EXERCISE BRIEF:
Repeat verbatim, and only, the lines of the data below, beginning at the line that contains "Search (1162, 183)" and stopping after the line that contains "webscraping (1196, 851)".

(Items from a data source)
-----

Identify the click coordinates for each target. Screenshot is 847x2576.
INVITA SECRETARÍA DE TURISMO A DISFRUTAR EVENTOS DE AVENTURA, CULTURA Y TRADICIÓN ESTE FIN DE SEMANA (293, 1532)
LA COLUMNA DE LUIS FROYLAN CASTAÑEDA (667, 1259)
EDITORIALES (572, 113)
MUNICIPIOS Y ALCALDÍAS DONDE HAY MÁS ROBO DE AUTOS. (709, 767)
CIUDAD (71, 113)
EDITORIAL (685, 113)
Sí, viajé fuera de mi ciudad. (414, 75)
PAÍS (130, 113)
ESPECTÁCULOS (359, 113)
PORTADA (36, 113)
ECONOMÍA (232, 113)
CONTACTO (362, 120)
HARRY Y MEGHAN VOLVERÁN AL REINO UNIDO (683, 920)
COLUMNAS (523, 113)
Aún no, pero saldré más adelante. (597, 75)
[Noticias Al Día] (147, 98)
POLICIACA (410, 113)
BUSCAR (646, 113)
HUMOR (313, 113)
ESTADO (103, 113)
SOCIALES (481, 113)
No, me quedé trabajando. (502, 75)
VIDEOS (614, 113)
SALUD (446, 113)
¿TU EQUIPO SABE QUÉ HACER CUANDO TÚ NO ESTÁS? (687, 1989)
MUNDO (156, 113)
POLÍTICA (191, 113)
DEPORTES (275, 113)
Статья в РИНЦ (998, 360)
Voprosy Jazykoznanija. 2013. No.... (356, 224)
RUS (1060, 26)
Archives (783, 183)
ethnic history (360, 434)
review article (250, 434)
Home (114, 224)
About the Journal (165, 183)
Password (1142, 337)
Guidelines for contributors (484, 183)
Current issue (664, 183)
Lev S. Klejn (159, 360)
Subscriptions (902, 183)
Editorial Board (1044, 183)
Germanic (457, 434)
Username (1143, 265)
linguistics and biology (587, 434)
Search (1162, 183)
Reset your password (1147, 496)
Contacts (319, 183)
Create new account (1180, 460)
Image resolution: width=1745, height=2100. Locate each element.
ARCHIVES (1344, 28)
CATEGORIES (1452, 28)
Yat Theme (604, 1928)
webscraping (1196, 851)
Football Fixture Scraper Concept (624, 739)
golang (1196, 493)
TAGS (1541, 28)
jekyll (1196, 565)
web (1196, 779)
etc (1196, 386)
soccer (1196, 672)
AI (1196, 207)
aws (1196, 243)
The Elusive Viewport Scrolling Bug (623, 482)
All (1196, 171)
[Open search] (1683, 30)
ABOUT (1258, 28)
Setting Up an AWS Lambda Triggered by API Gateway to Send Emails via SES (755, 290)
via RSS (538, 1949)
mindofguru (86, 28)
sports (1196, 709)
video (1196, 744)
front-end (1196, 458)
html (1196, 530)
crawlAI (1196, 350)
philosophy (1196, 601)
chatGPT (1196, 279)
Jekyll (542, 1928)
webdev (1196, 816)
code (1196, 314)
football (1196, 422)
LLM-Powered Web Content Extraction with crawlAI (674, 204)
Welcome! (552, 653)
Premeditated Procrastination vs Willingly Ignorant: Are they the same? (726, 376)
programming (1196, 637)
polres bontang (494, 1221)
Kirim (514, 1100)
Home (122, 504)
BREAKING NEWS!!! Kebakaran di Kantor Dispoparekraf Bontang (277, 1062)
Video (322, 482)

-----

ANSWER SPACE:
Search (1162, 183)
Reset your password (1147, 496)
Contacts (319, 183)
Create new account (1180, 460)
Image resolution: width=1745, height=2100. Locate each element.
ARCHIVES (1344, 28)
CATEGORIES (1452, 28)
Yat Theme (604, 1928)
webscraping (1196, 851)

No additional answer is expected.